In the records below, copy the line that contains "Task: Switch to the Poly Build tool" and each line after it, word for word, through the last.

BEGIN

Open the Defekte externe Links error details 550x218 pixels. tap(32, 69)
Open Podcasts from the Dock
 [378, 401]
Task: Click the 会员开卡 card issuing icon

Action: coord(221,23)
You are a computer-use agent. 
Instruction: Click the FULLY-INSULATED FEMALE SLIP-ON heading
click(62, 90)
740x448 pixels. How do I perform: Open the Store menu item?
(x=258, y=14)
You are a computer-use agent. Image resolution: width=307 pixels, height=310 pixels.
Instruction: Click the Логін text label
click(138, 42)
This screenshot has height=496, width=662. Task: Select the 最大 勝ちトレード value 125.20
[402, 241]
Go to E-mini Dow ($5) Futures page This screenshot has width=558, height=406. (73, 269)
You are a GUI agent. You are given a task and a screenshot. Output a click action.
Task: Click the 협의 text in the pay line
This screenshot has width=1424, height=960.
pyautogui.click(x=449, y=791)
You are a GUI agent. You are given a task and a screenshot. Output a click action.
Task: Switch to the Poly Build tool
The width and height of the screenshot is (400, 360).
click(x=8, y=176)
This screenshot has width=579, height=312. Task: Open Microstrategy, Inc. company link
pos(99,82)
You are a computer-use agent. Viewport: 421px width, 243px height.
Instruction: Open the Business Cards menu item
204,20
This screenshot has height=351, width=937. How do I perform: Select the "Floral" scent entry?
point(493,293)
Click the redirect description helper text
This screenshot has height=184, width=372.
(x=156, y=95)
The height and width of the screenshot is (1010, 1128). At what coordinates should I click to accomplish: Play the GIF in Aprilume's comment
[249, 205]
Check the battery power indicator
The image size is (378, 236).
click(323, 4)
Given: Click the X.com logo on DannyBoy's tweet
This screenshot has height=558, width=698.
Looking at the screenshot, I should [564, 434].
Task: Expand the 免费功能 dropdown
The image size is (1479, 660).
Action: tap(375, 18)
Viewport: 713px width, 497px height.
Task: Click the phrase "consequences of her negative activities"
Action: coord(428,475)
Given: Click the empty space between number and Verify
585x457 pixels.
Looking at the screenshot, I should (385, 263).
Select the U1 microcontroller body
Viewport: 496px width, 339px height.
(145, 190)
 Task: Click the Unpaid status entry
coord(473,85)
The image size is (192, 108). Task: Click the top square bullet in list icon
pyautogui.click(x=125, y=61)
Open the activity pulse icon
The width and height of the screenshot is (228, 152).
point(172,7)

END

### EXERCISE RESULT
Task: Switch to the Poly Build tool
The width and height of the screenshot is (400, 360).
click(x=8, y=176)
This screenshot has width=579, height=312. Task: Open Microstrategy, Inc. company link
pos(99,82)
You are a computer-use agent. Viewport: 421px width, 243px height.
Instruction: Open the Business Cards menu item
204,20
This screenshot has height=351, width=937. How do I perform: Select the "Floral" scent entry?
point(493,293)
Click the redirect description helper text
This screenshot has height=184, width=372.
(x=156, y=95)
The height and width of the screenshot is (1010, 1128). At what coordinates should I click to accomplish: Play the GIF in Aprilume's comment
[249, 205]
Check the battery power indicator
The image size is (378, 236).
click(323, 4)
Given: Click the X.com logo on DannyBoy's tweet
This screenshot has height=558, width=698.
Looking at the screenshot, I should [564, 434].
Task: Expand the 免费功能 dropdown
The image size is (1479, 660).
Action: tap(375, 18)
Viewport: 713px width, 497px height.
Task: Click the phrase "consequences of her negative activities"
Action: coord(428,475)
Given: Click the empty space between number and Verify
585x457 pixels.
Looking at the screenshot, I should (385, 263).
Select the U1 microcontroller body
Viewport: 496px width, 339px height.
(145, 190)
 Task: Click the Unpaid status entry
coord(473,85)
The image size is (192, 108). Task: Click the top square bullet in list icon
pyautogui.click(x=125, y=61)
Open the activity pulse icon
The width and height of the screenshot is (228, 152).
point(172,7)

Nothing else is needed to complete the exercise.